The FASER experiment at the CERN LHC detects for the first time neutrinos produced at a particle collider
The FASER collaboration has detected for the first time neutrinos created by a particle collider, promising to deepen our understanding of these particles, which are the most abundant ones in the universe. Neutrinos interact extremely weakly with matter and play a fundamental role in the nuclear processes within stars.
Since their discovery in 1956, the majority of neutrinos studied by physicists have been of low energy. However, the neutrinos detected by FASER are likely the most energetic ever produced in a laboratory.
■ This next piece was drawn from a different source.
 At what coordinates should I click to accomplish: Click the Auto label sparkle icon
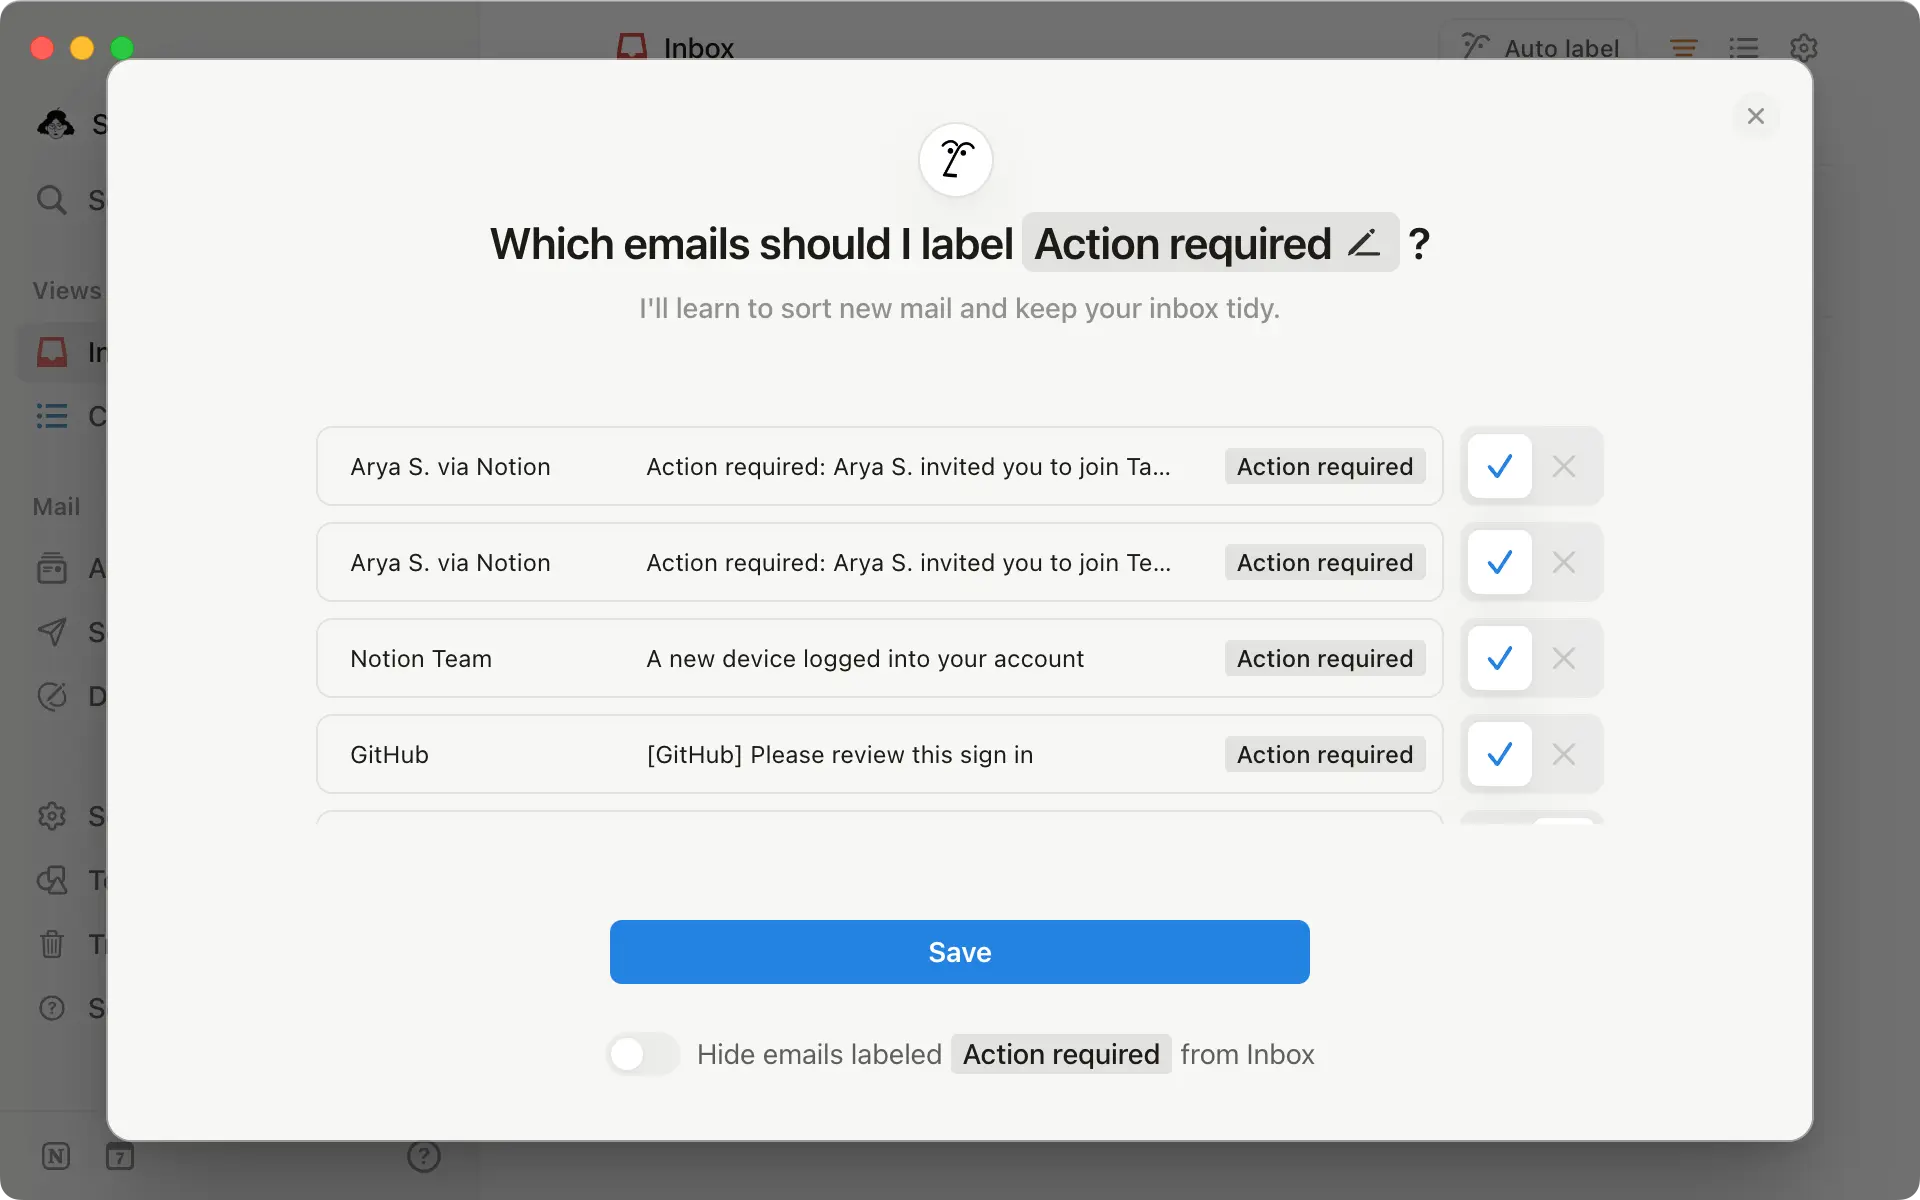(1474, 47)
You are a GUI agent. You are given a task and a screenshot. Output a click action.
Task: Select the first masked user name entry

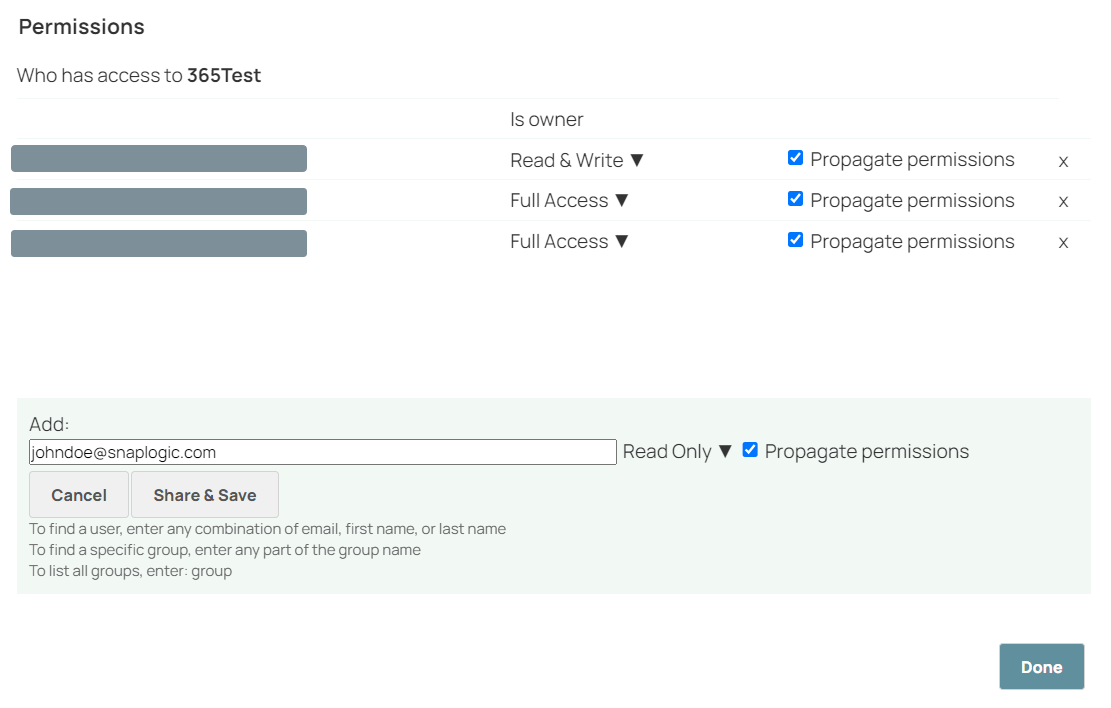coord(158,158)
They have similar energies to the neutrinos found when cosmic rays produce cascades of particles as they interact with our atmosphere.
"This study could shed light on cosmic neutrinos that travel large distances and collide with the Earth providing a window into the most distant parts of the universe," says Anna Sfyrla, professor in the Department of Nuclear and Corpuscular Physics (DPNC) at the University of Geneva (UNIGE) and member of the FASER collaboration.
This is one of the first and most recent results from FASER (Forward Search Experiment) using data from collisions at the Large Hadron Collider (LHC) at CERN. FASER is a particle detector designed and built by an international consortium of physicists, with major contributions from the DPNC. The research groups of Professors Giuseppe Iacobucci and Anna Sfyrla, as well as the technical teams of the department, were significantly involved in the construction of the part of the detector that measures the properties of charged particles. They also led the development and implementation of the read-out and trigger electronics and software. Members of the DPNC were part of the teams that installed, commissioned and currently operate the experiment.
FASER is a unique and very recent particle detector. Data collection started in 2022 and its first results were announced at a conference on 19 March 2023. Compared to other CERN detectors, such as ATLAS, which is more than 20 metres high and weighs 7,000 tonnes, FASER weighs just one ton and fits perfectly into a small side-tunnel of the LHC. It took only a few years to design and construct, using spare parts from other experiments.
Beyond neutrino physics, one of FASER's main goals is to help identify the particles that make up dark matter, which has never been directly observed so far and which is thought to comprise most of the matter in the universe.
"Over the next few years, FASER is expected to obtain 10 times more data from the LHC," says Lorenzo Paolozzi, professor at DPNC and staff at CERN, whose group contributes significantly to the technical improvement of FASER, to optimise its sensitivity so that the collaboration can more efficiently search for new physics.